Or set it all on the floor so you can stand on the handle.
 
Just a dumb question here....
you're sure it's not left hand threaded?
Don't mind me, I've not had one of those apart.
However; I have twisted the head right off a wheel bolt that was LH.
 
I persuaded mine off with an impact wrench. Took a while to release though. Sounds like Randall's more leverage approach will yield the results you need.

Randy
 
Using an impact wrench around gears and bearings always makes me nervous. Too easy to cause invisible damage to bearing races or gear teeth.
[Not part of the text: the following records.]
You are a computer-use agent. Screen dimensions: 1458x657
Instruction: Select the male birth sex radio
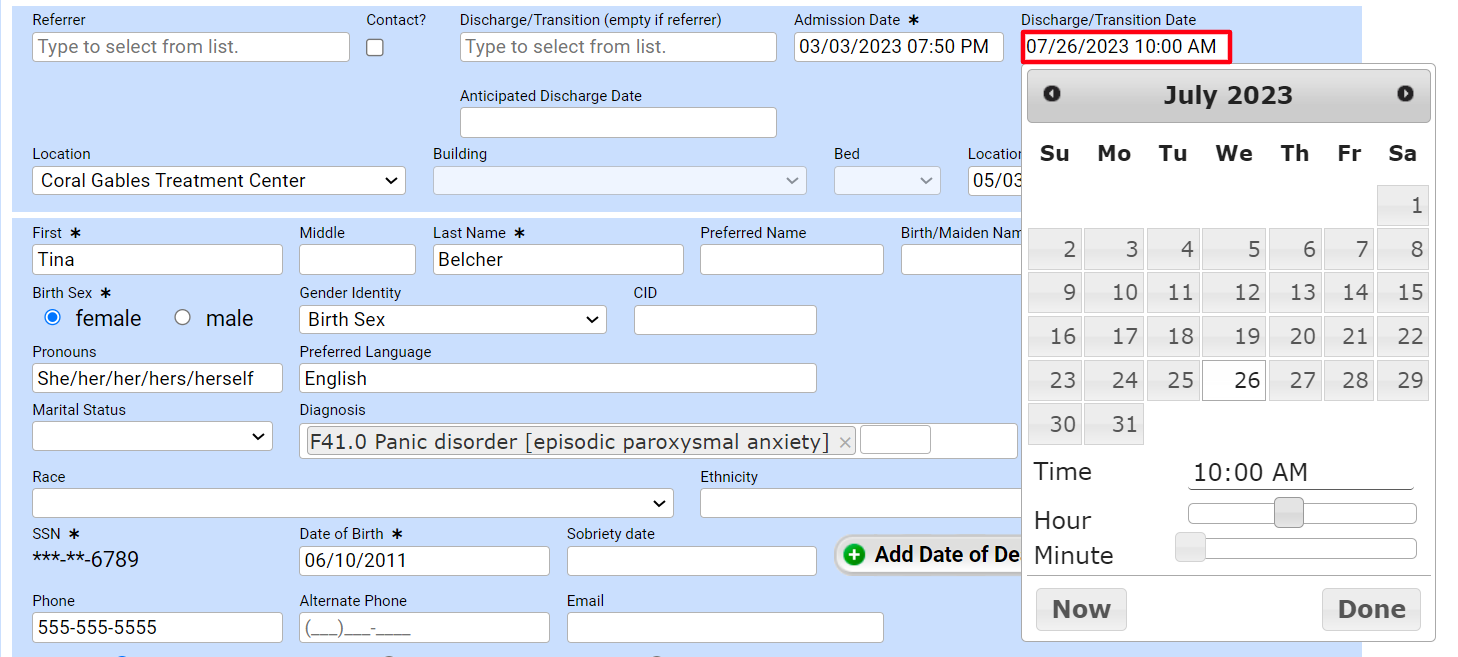point(182,318)
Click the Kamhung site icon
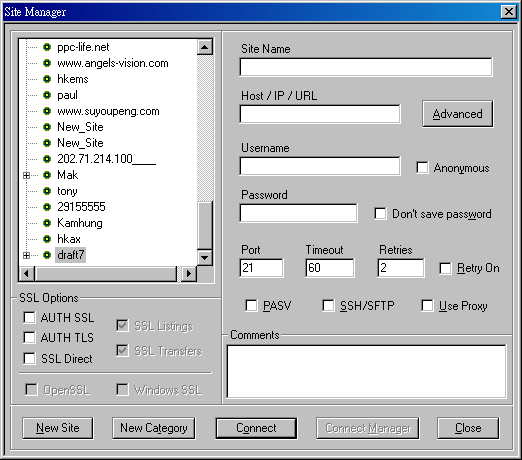The height and width of the screenshot is (460, 522). 47,223
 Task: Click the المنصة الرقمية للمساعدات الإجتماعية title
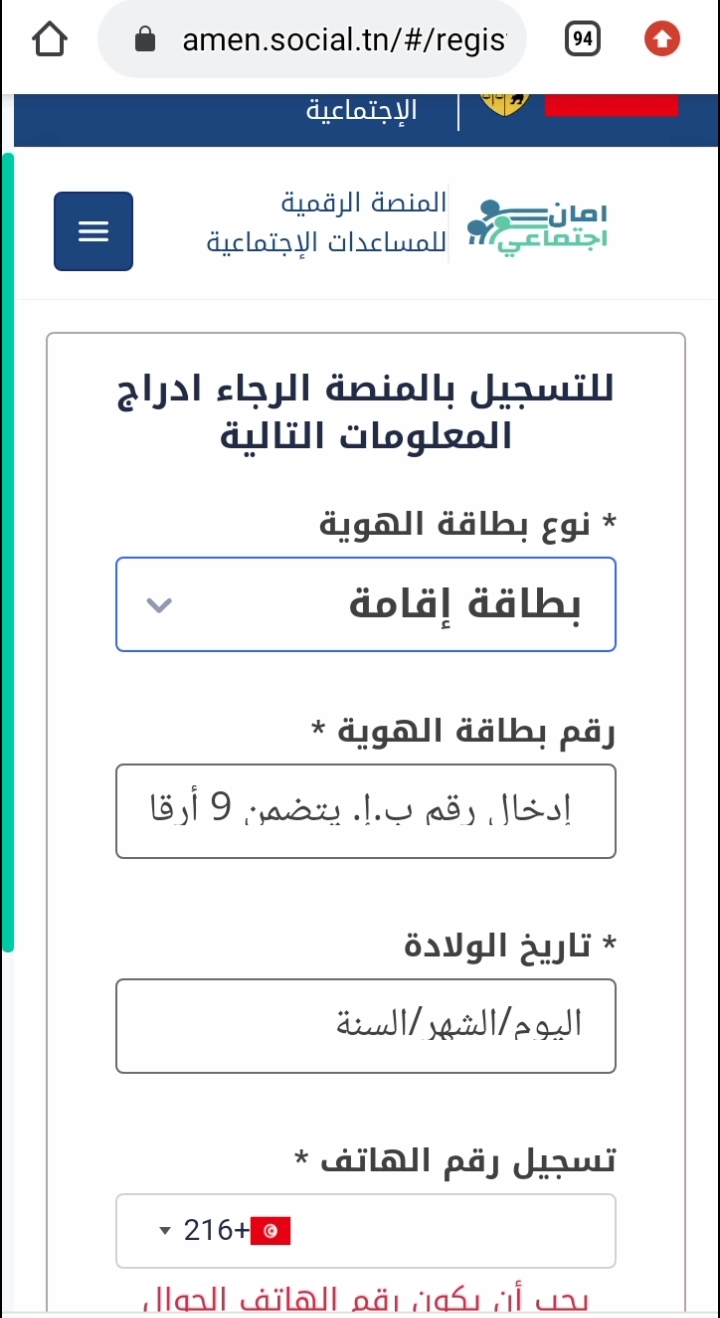326,222
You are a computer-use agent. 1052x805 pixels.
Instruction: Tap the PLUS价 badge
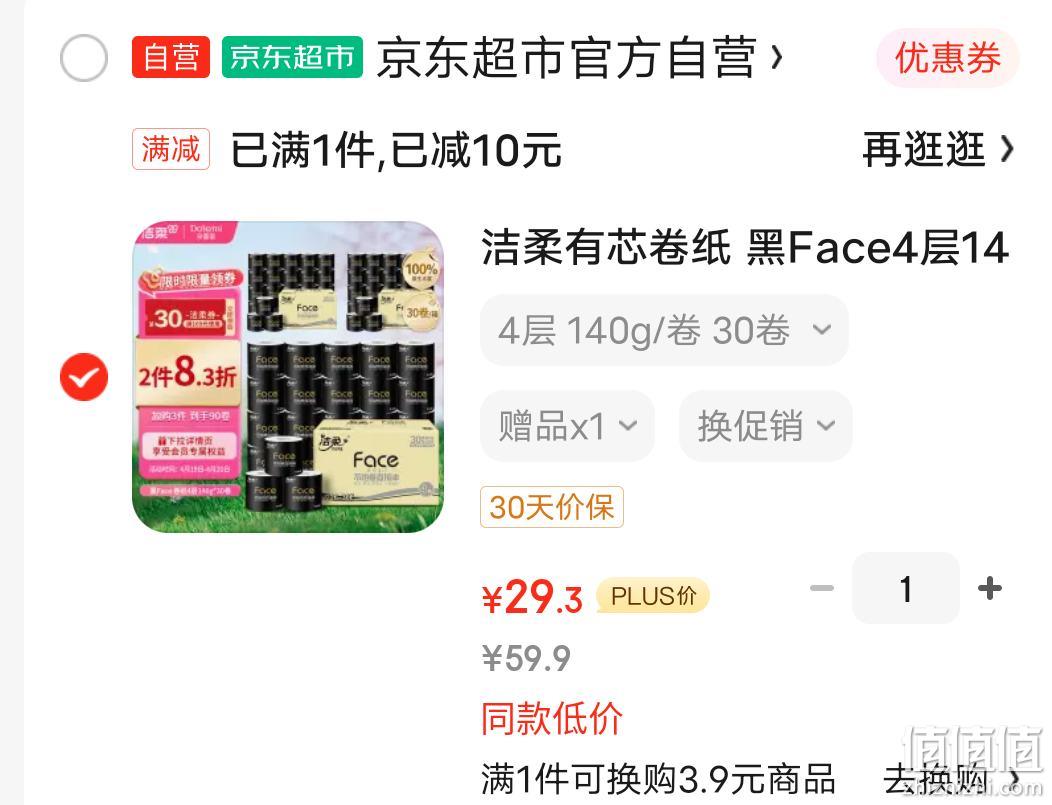pyautogui.click(x=653, y=596)
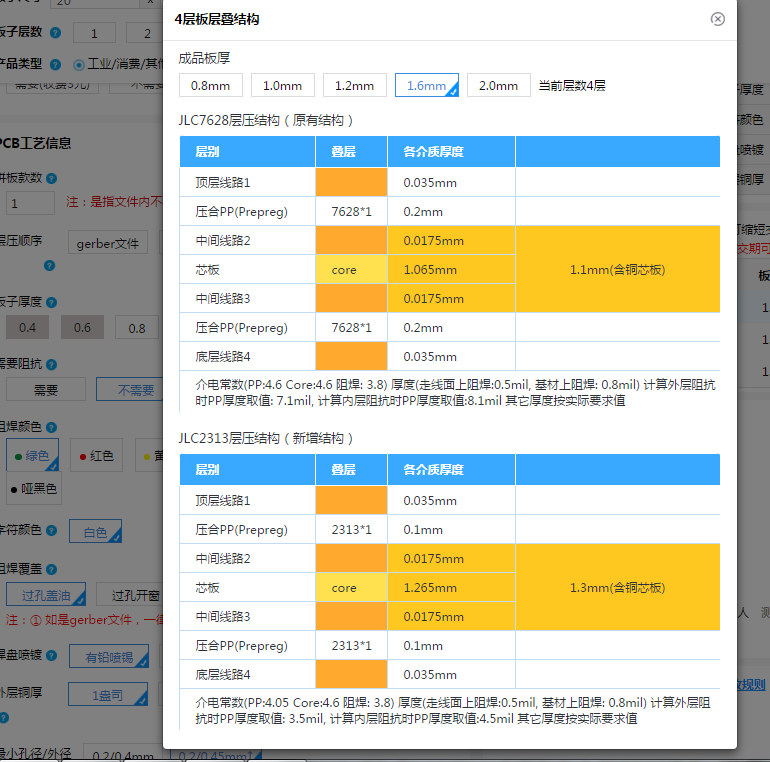770x762 pixels.
Task: Show help for 需要阻抗
Action: pyautogui.click(x=50, y=365)
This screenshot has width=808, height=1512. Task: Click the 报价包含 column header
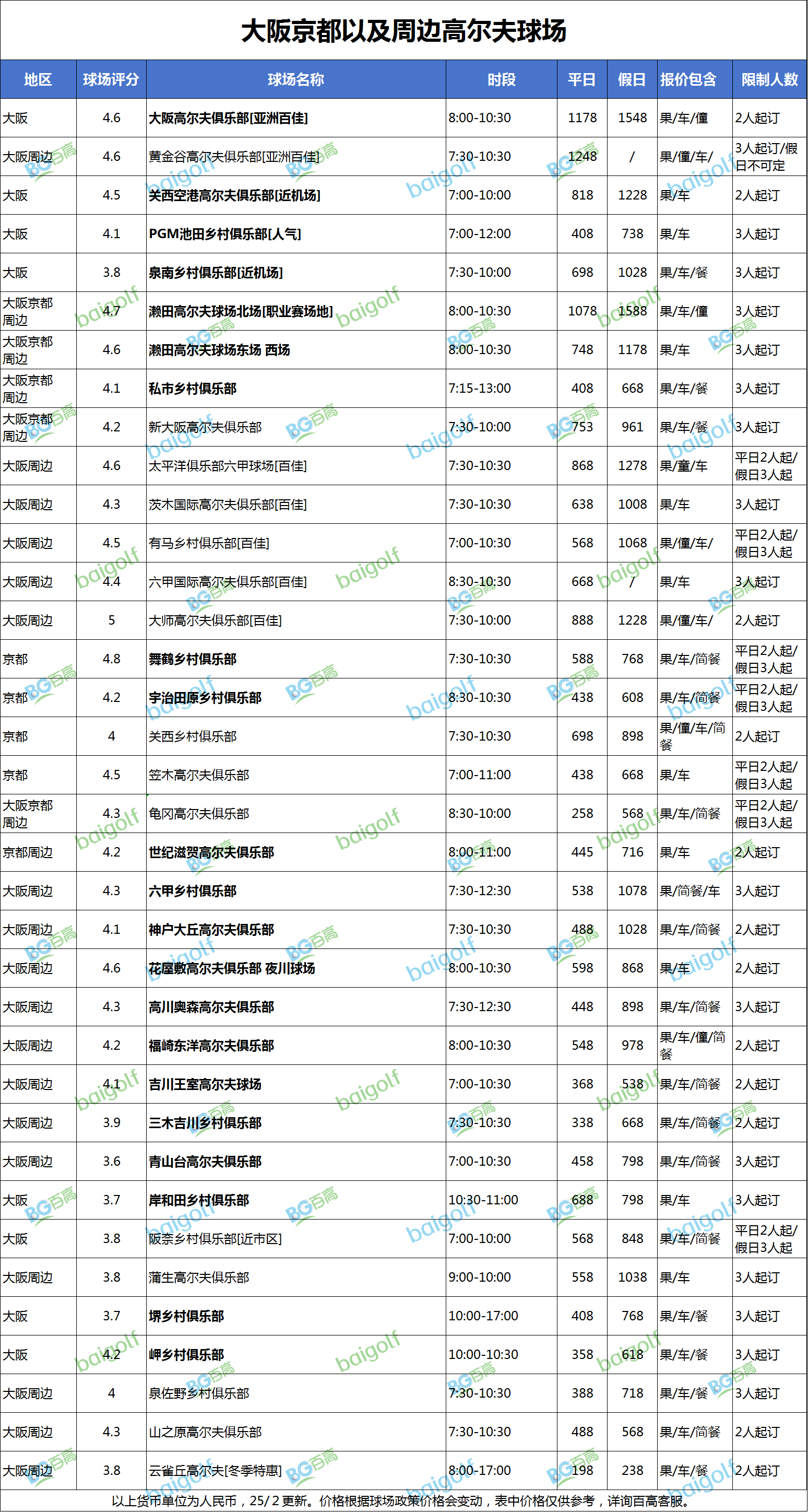(x=688, y=79)
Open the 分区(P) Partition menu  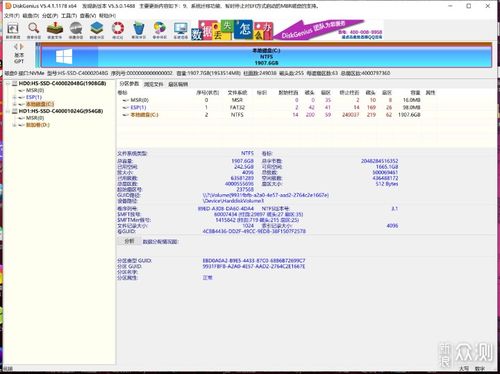(x=50, y=16)
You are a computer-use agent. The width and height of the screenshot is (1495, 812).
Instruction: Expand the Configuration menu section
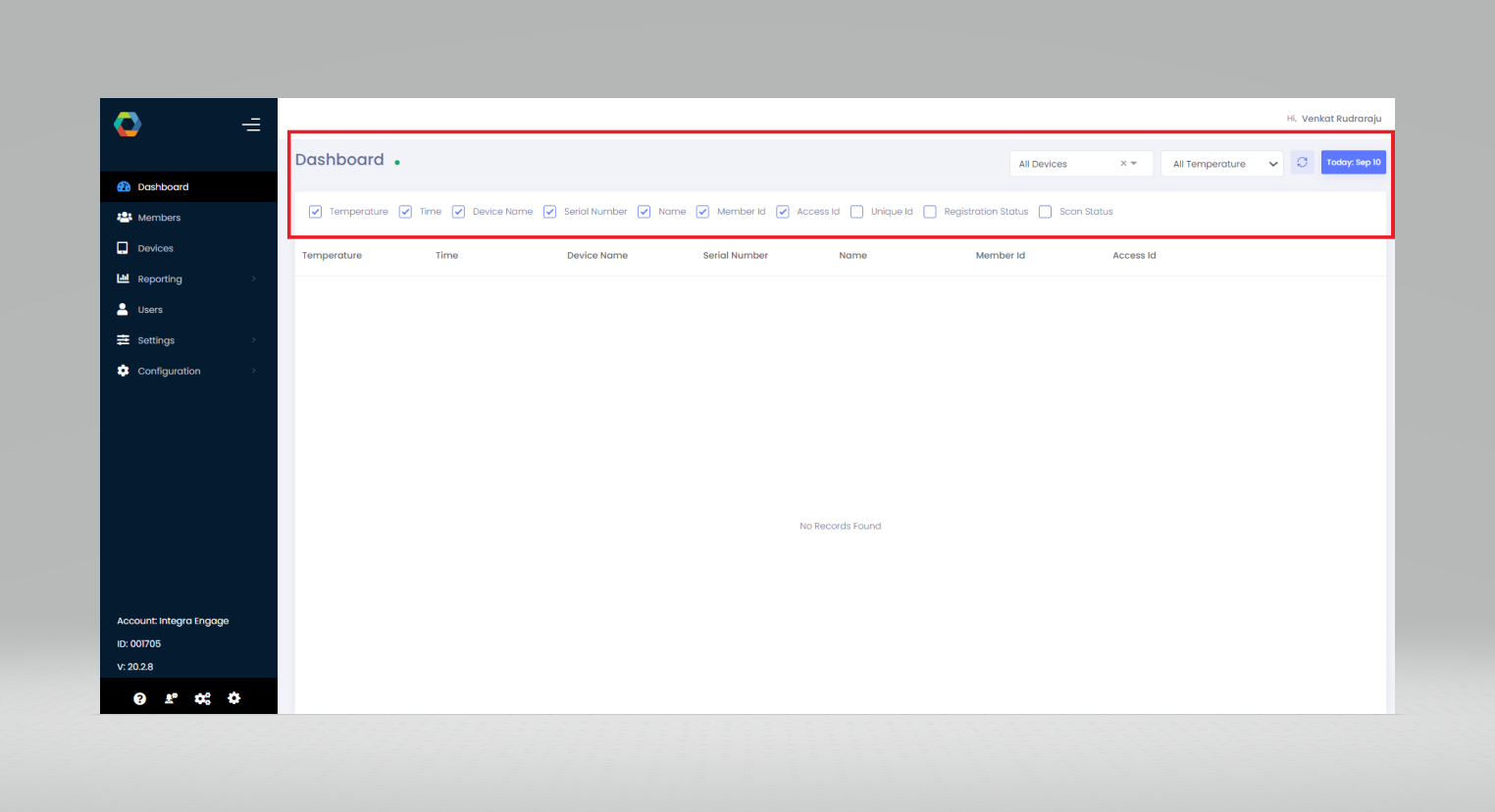168,371
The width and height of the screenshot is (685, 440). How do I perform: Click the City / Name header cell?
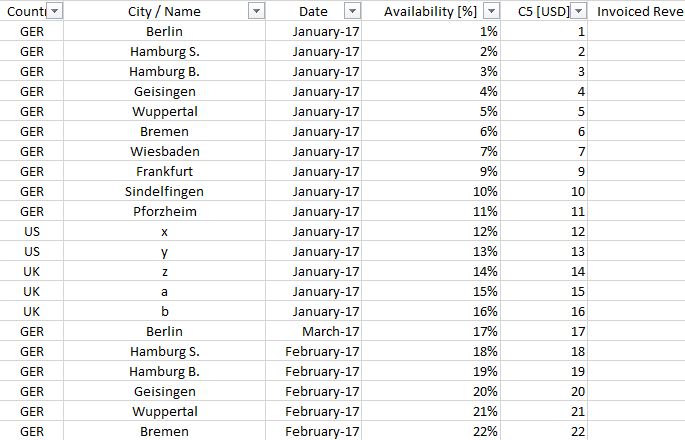click(x=164, y=11)
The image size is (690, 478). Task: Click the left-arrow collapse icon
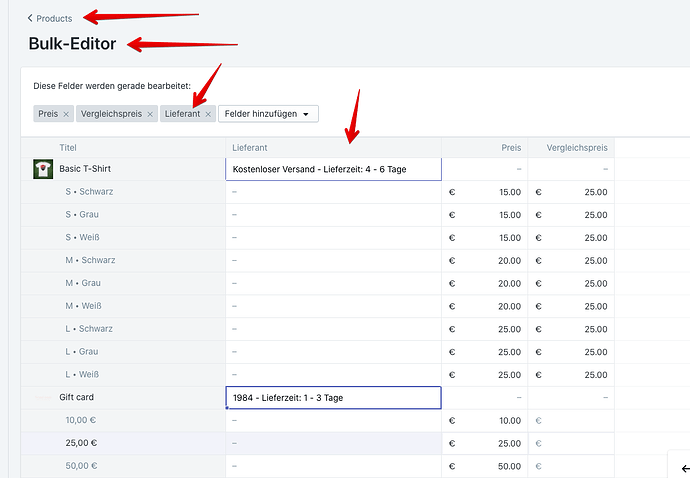(x=679, y=467)
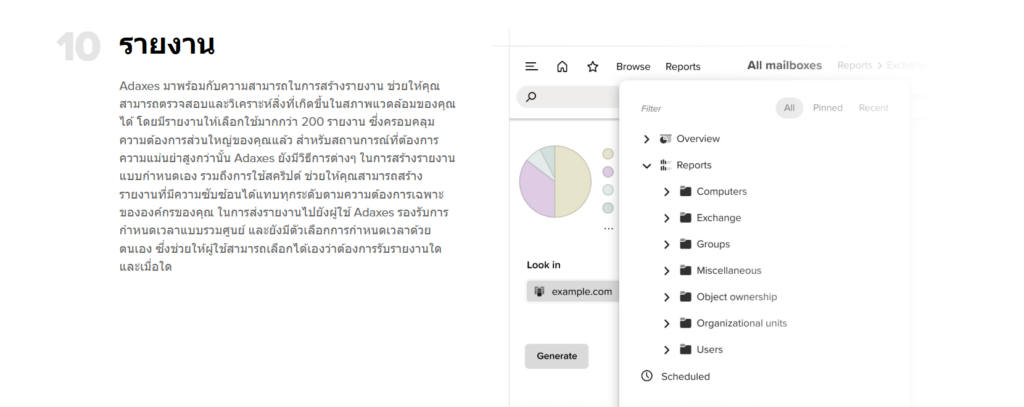Click the search magnifier icon
This screenshot has width=1024, height=407.
point(531,96)
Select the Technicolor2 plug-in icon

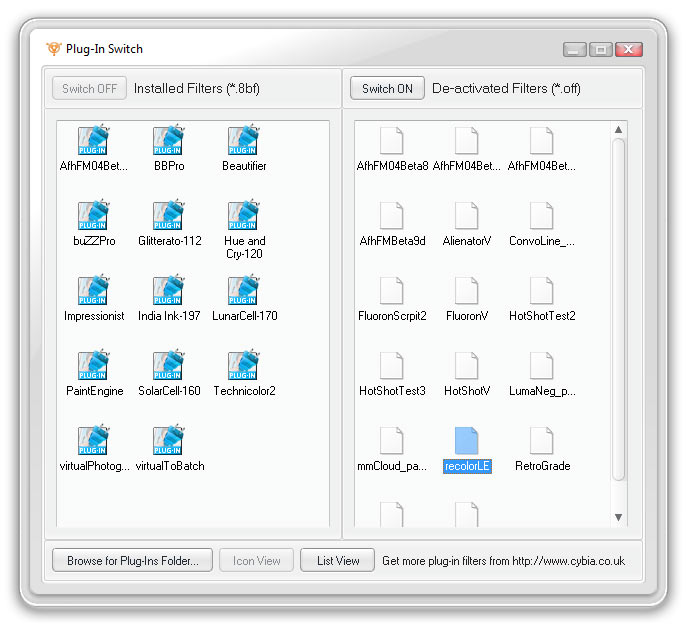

Learned the hard way on a FWD Chevy; removed the CV joint nut with an impact wrench and the wheel bearings failed dramatically less than 10,000 miles later.
 
I guess that I will ask the same kind of question as AltaKnight. Looking at the nut, are you turning it clockwise or counter clockwise? Just looking at your picture appears that you have braced the flange in order to turn the nut clockwise which would only be for loosening a LH nut. I don't remember whether it was a RH or LH thread on my car, and I would have figured it would be RH if they used a cotter pin for a safety. Just a thought.
 
That is a good point. They are definitely right hand threads, which means the lever in the photo would be being pulled up from the bench.
 
Yep it is right hand threads. did check that out. I moved the retaining rod on to the bench because I kept whacking myself when I walked around the bench. Plus it took a better picture. I do have a cheater bar, I guess I will just have to put more force on it. If this was an old Chevy or Ford tranny I wouldn't be so sensitive about it.

By the way Graham, not such a dumb question, Left hand threads show up in some interesting places. I broke a cam bolt on a 1927 Lasalle because it was left handed and nothing in the manual gave me a clue.

Thanks for the thoughts, Tinkerman
 
Well, as they down heah in the South, I "got er did"! I did a 180 with the assembly so that I had more room and wouldn't crash into my finished body with the cheater bar. Also re-soaked it with kroil overnight. It came off quite readily this morning. Cleaned it up, installed a new seal and I'm ready to go. Again thanks for the thoughts.